$$ \newcommand{\norm}[1]{\left\|#1\right\|} \newcommand{\paren}[1]{\left(#1\right)} \newcommand{\abs}[1]{\left\lvert#1\right\rvert} \newcommand{\set}[1]{\left\{#1\right\}} \newcommand{\ang}[1]{\left\langle#1\right\rangle} \newcommand{\C}{\mathbb{C}} \newcommand{\R}{\mathbb{R}} \newcommand{\Q}{\mathbb{Q}} \newcommand{\Z}{\mathbb{Z}} \newcommand{\N}{\mathbb{N}} $$
Due: January 29th, 2018

Math 142B Assignment 2

    1. Suppose that $f : [a,b]\to\R$ is integrable. Show that $|f|$ is integrable. (Hint: notice that for any $x, y \in [a,b]$, $|f(x)| - |f(y)| \leq |f(x)-f(y)|$.)
    2. Suppose that $f, g : [a,b]\to\R$ are integrable. Show that $\min(f, g)$ and $\max(f,g)$ are integrable. (Hint: there is a reason that this is Part B.)
  1. Suppose $f : [a,b]\to[0,\infty)$ is continuous. Show that $\int_a^b f = 0$ if and only if $f(t) = 0$ for all $t \in [a,b]$.
  2. Suppose $f$ is defined as follows: $$\begin{align}f : [4, 12] &\longrightarrow \R\\ t &\longmapsto \begin{cases} 3 & \text{ if } 5 \lt t \leq 10 \\ 1 & \text{ otherwise.}\end{cases}\end{align}$$ Show that $f$ does not have an antiderivative.

    (Hint: There are several ways of solving this problem. One may take a direct approach: first, show that if $f$ does have an antiderivative, then it must be a piecewise linear function with different slopes on the different pieces; but there is no way such a function could be differentiable where the slope changes. In fact, it is possible to prove a much more general statement: any function with a jump discontinuity has no antiderivative.)

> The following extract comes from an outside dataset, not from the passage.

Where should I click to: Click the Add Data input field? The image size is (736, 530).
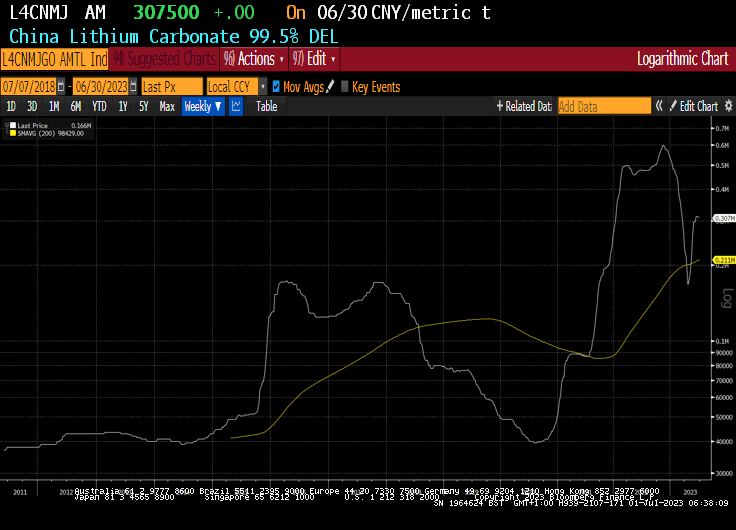[603, 106]
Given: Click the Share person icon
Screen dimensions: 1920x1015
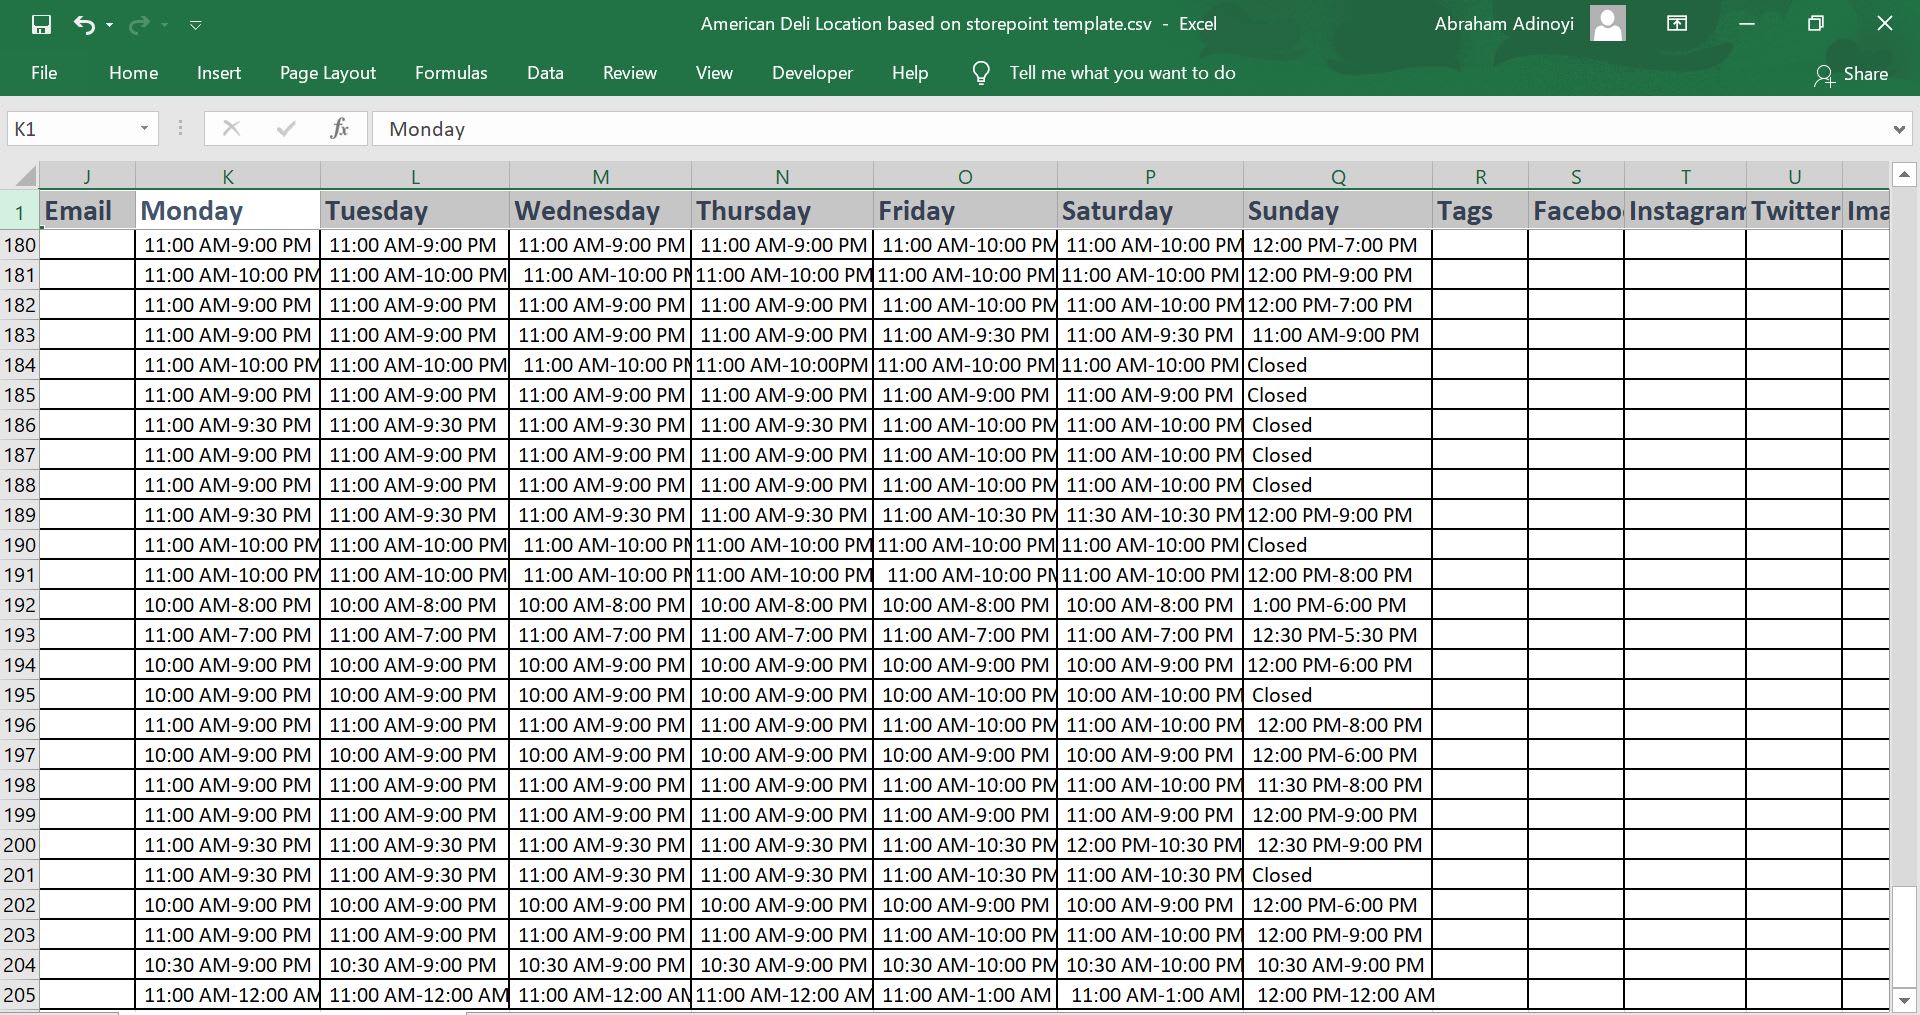Looking at the screenshot, I should [x=1823, y=75].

  3. Suppose that $f : \R \to \R$ has a continuous second derivative.
    1. Show that $f(t) = f(0) + f'(0)t + \int_0^t (t-x)f''(x)\,dx$ for all $t$. (Hint: compare the second derivatives of both sides.)
    2. Show that if $G : \R \to \R$ is defined by $G(t) = \int_0^t(t-x)f(x)\,dx$, then $G''(t) = f(t)$ for all $t \in \R$.
  4. Suppose that $f : [a, b]\to\R$ is continuous, and that $F : [a,b] \to \R$ is continuous, differentiable on $(a,b)$, and $F'(z) = f(z)$ for $z \in (a,b)$. Use the second fundamental theorem to prove the first fundamental theorem by showing that $$\frac{d}{dt}\paren{F(t) - \int_a^t f(x)\,dx} = 0.$$

    Clarification:

    First, show the identity above. Then, use this to prove the first fundamental theorem: if $F : [a, b] \to \R$ is continuous, differentiable on $(a, b)$, and $F'$ is continuous and bounded on $(a, b)$ then $$\int_a^b F'(x)\,dx = F(b) - F(a).$$

  5. Bonus:

    A set $S \subset \R$ is said to be null if for any $\epsilon \gt 0$ there is a sequence of open intervales $\paren{(a_n, b_n)}_n$ such that their union contains $S$ and their combined length is less than $\epsilon$: $$S\subseteq \bigcup_{n=1}^\infty (a_n, b_n) \qquad\qquad\text{ and }\qquad\qquad \sum_{n=1}^\infty b_n-a_n \lt \epsilon.$$

    1. Suppose that $f : [a, b] \to \R$ is bounded, and that $\set{x \in [a,b] : f \text{ is discontinuous at } x}$ is null. Show that $f$ is integrable.
    2. Show that if $S \subset \R$ is countable, then $S$ is null.

    As it turns out, there are null sets which are not countable; the Cantor set is a famous example. Somewhat more surprisingly, the function which is $1$ on the Cantor set and $0$ on its complement is discontinuous precisely on the Cantor set, and therefore integrable by this problem. On the last assignment's bonus problem we showed that there was an integrable function with a countable set of discontinuities; now there is even one with an uncountable set of discontinuities.